◆ Activity
From the entries below, copy out all lines holding "will".

===============

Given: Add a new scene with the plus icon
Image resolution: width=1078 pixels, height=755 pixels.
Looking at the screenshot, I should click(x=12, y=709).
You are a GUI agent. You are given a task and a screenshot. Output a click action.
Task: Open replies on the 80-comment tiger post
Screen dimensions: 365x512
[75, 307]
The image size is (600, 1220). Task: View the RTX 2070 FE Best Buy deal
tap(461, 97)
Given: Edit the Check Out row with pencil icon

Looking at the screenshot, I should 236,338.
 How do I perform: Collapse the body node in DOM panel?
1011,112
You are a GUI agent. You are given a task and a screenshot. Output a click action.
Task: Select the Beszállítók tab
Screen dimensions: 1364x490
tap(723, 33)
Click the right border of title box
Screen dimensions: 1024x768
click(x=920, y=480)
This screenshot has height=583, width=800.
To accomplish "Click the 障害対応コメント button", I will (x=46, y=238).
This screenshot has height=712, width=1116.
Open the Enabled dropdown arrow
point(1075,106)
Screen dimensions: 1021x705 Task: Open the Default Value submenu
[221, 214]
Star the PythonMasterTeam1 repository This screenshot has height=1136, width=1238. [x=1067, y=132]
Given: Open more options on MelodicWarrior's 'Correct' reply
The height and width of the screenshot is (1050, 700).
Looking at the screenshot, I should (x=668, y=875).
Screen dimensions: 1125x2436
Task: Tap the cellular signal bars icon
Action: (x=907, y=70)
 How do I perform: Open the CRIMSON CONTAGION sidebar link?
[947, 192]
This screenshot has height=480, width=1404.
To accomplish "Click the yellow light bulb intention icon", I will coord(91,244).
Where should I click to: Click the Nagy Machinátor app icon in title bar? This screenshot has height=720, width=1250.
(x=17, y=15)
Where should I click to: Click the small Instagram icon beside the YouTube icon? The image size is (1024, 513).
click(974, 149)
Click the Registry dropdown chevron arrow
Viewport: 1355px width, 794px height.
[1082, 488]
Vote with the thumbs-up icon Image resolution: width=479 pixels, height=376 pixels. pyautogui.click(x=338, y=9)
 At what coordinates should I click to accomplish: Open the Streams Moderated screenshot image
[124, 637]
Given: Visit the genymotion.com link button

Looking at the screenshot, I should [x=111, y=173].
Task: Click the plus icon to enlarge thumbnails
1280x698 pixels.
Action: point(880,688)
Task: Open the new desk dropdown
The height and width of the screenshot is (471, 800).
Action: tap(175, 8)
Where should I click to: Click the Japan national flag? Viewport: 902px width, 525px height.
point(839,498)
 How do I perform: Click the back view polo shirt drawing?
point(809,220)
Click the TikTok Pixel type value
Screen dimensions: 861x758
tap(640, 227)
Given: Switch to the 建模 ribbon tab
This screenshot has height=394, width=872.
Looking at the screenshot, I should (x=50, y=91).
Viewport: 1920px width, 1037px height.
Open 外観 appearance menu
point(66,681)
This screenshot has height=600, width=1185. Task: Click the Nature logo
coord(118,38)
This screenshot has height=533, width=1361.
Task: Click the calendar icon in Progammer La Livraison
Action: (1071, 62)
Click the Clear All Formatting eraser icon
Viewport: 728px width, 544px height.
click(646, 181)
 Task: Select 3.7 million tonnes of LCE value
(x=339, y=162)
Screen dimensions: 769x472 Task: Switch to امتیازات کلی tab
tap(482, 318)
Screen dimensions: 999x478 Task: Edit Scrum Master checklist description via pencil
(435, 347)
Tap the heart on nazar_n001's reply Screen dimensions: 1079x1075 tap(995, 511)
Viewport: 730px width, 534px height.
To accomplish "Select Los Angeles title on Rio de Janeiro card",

===============

◆ Solution for this task
To accomplish "Click the 障害対応コメント button", I will (x=46, y=238).
To accomplish "Click the yellow light bulb intention icon", I will coord(91,244).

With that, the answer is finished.